___ Alıntı ___

GENEL KURUL KONUŞMASI
Konu: Bazı Vergi Kanunları ile Diğer Bazı Kanunlarda Değişiklik Yapılmasına Dair Kanun Tasarı ve Teklifi münasebetiyle
Yasama Yılı:3
Birleşim:26
Tarih:21.11.2017

EROL DORA (Mardin) - Sayın Başkan, değerli milletvekilleri; kanun tasarısının 87'nci maddesine ilişkin olarak vermiş olduğumuz önerge üzerine Halkların Demokratik Partisi adına söz aldım. Genel Kurulu saygıyla selamlıyorum.

Değerli milletvekilleri, tasarının bu maddesiyle 5393 sayılı Belediye Kanunu'na getirilen ek bir maddeyle belediye meclislerinin kamu kurum ve kuruluşlarına uyguladıkları su ve atık su tarifelerinde uygulama birliğinin sağlanması, su tüketim bedellerinin kamudaki maliyetlerinin düşürülmesi planlanmaktadır. Ancak söz konusu maddenin hayata geçmesiyle birlikte anılan kamu kurumlarına fiilî olarak ücretsiz su verilmesi uygulaması hayata geçecektir. Bu uygulamayla, zaten gelir üretme sıkıntısı yaşayan belediyelerin dezavantajlı bir konuma geçmesi söz konusu olacaktır.

Değerli milletvekilleri, şimdi konuştuğumuz mesele belediyeler, belediye meclisleri ve bu meclislerin kararları olunca su tüketim bedellerinden çok daha önemli ve öncelikli olarak konuşulması, tartışılması gereken konular olduğu kanaatindeyiz.

___

Alıştırma 1: Alıntıda "Değerli milletvekilleri, şimdi" ifadesinden "konular olduğu kanaatindeyiz." ifadesine kadar uzanan bölümü, her iki uç dahil, değiştirmeden döndürün.
Alıştırma 2: Alıntıya göre tasarının 87'nci maddesiyle hangi kanuna ek bir madde getirilmektedir?
Aşağıdaki materyalin yukarıdaki alıntıyla hiçbir bağlantısı yoktur.

___ Sağlanan Veriler ___

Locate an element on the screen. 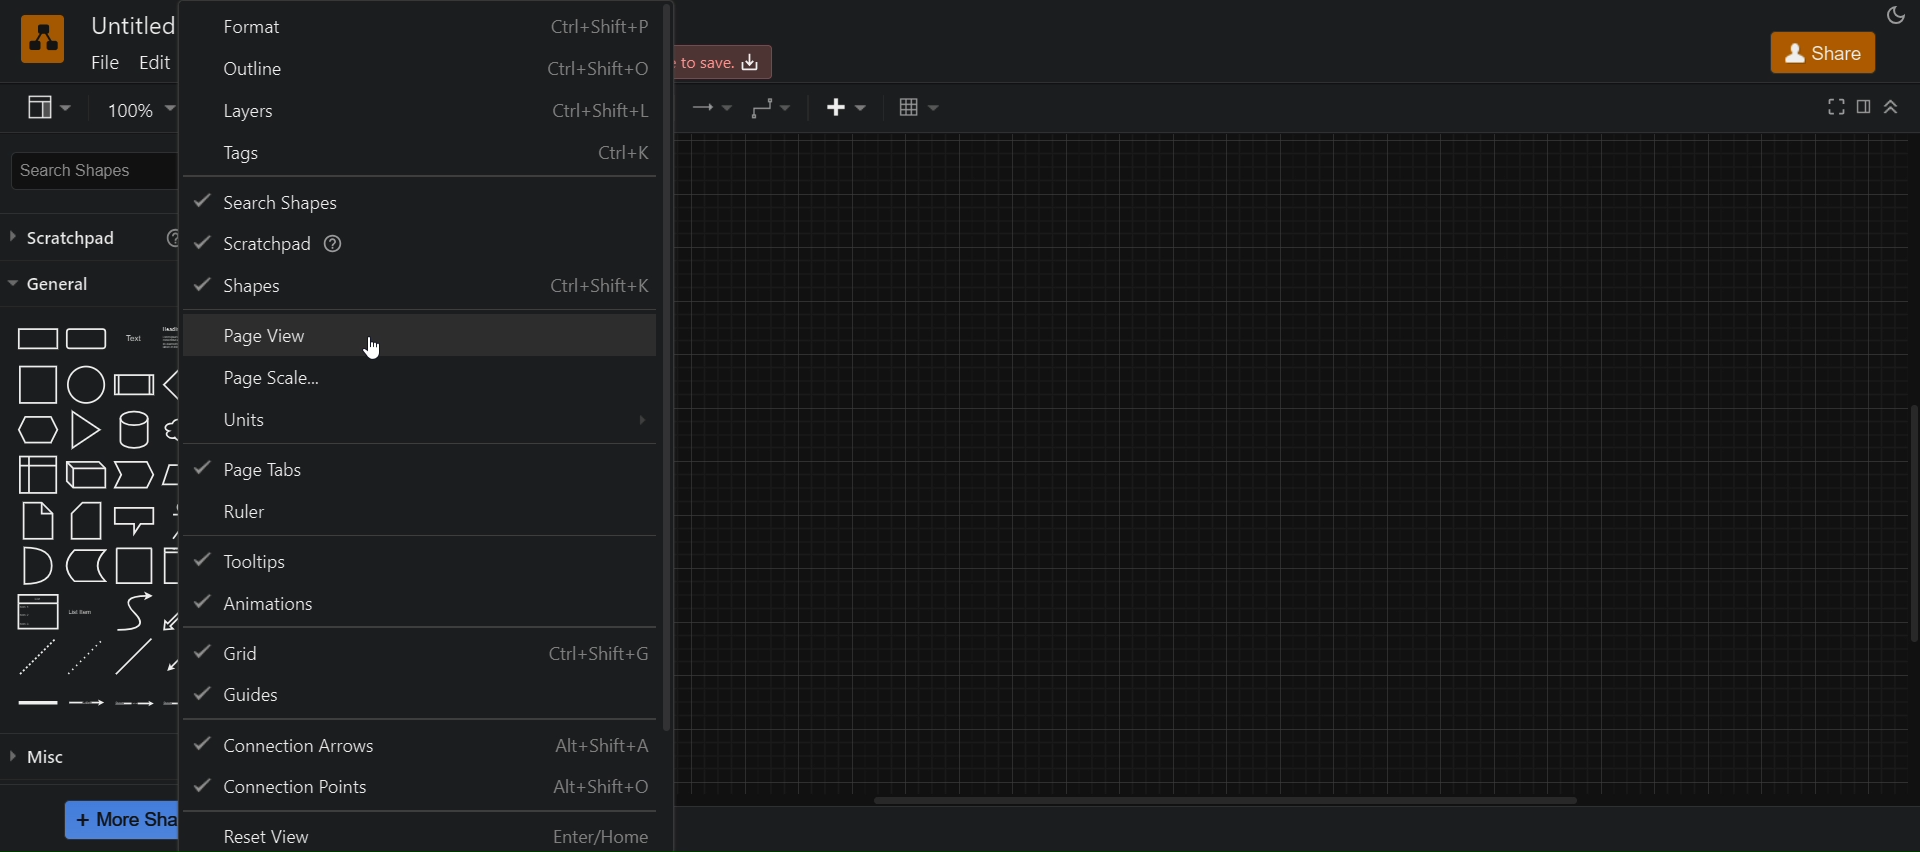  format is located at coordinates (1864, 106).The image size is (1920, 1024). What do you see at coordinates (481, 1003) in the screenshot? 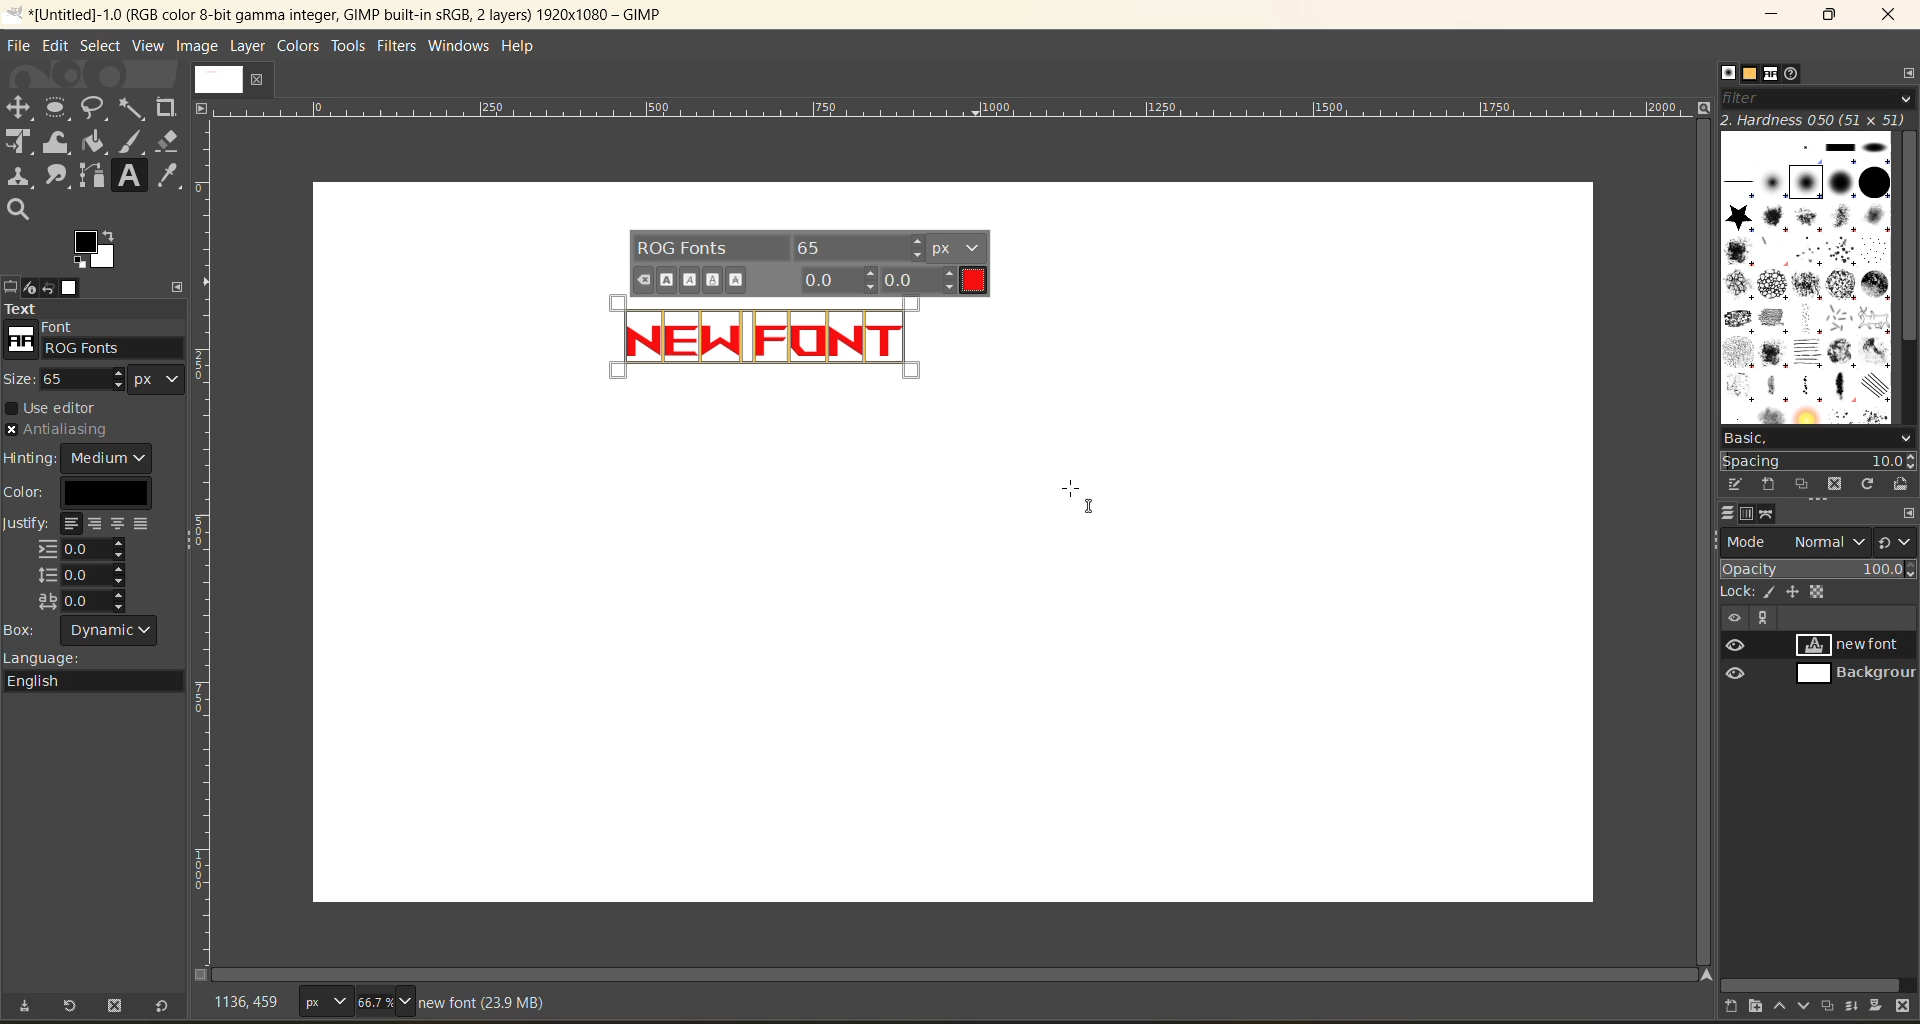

___

Yazılı Çözüm 1:
Değerli milletvekilleri, şimdi konuştuğumuz mesele belediyeler, belediye meclisleri ve bu meclislerin kararları olunca su tüketim bedellerinden çok daha önemli ve öncelikli olarak konuşulması, tartışılması gereken konular olduğu kanaatindeyiz.

Yazılı Çözüm 2: 5393 sayılı Belediye Kanunu'na.